Passing into seminar mode, the audience are quick to press him on sensitive issues: the miners' march on Bucharest, the role of an alleged "third force" of Arab terrorists in the December Revolution. Iliescu does not hesitate to bludgeon such questions with the dialectic his Moscow training instilled in him: "The combination of objective contradictions" explains the political crises that occurred under his regime, thus diminishing his own personal responsibility, and refuting the "fabulations" peddled by his interrogators. It was unbloodied and very much unbowed that the senator proceeded to the wine reception.

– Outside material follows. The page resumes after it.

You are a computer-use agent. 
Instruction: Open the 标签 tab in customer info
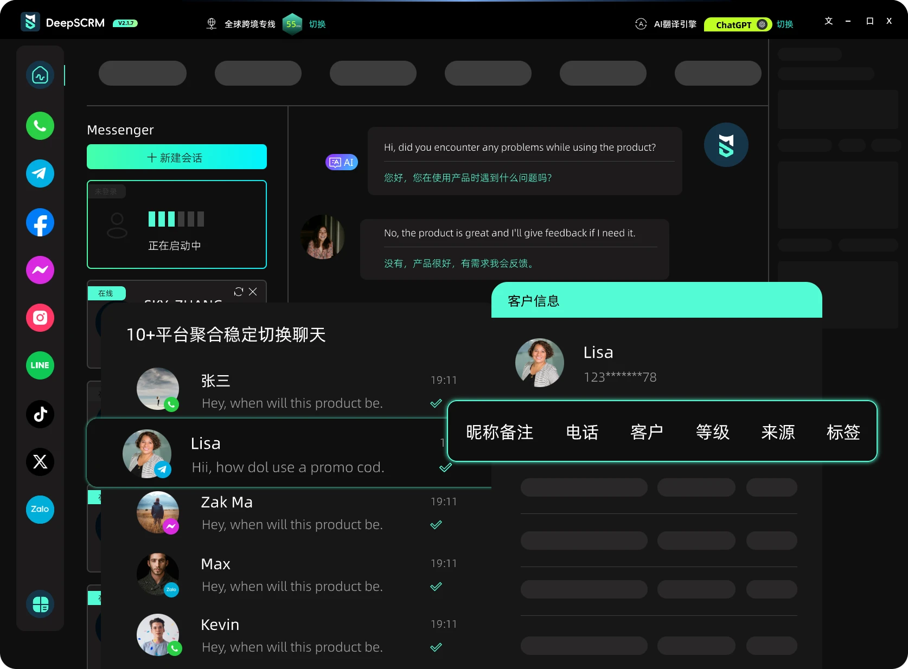pos(843,432)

In a nearby pub, Iliescu's performance was assessed by Professor Dennis Deletant, Britain's foremost expert on Romania and adviser to MI5 and the Ministry of Defence. For Deletant, Iliescu's account of the Revolution was "relatively candid and objective." Iliescu, he believes, "is an honest and even naive man. He called on the miners, because he could see no other way of restoring public order. He accepted the votes of the far Right, because he felt he had to listen to other Romanians." Deletant is pessimistic about the prospects for present-day Romania: "The state enterprises have only been superficially privatised, with the result that public and IMF money is being poured into the pockets of the mafia. But if there were real privatisations, it would alienate vested interests and cast millions of Romanians out of work. It is a no-win situation."
At dinner that evening, Iliescu's press attachée confides: "Things were more good under Ceausescu." Her favourite city is Belgrade: "The best of the West and the best of the East." She is diffident, even embarrassed about the Party for Social Democracy (PDSR), of which Iliescu is leader. They have just been rejected again by the Socialist International, who continue to reproach them their past flirtation with the far Right. "Blair is a Thatcherite," replies Iliescu.
Romania is a country in very deep crisis. The miners have only been temporarily appeased, and any meaningful restructuring of the economy promises to pile much hardship on the population before there is any discernable improvement. In the week that Iliescu visits Britain, the nation's currency loses half of its value. "There will be severe disruption," Iliescu tells me in the street the following day. Elections scheduled for next year may well be brought forward. The Senator looks out keenly for a bureau de change. You have the impression that he and his entourage do not want to go back, even if the PDSR seems well-poised to win whatever elections may come.
Outside the Rusacks Marine Hotel, the press attachée has her photo taken by Iliescu's bodyguard. 'I will never stay in a hotel like this again,' she tells me. Then, they set off in a taxi to see Edinburgh, a capital preparing for its own "velvet devolution." From there, they will return to the economic and political maelstrom of Romania. That war across the border will do nothing to help.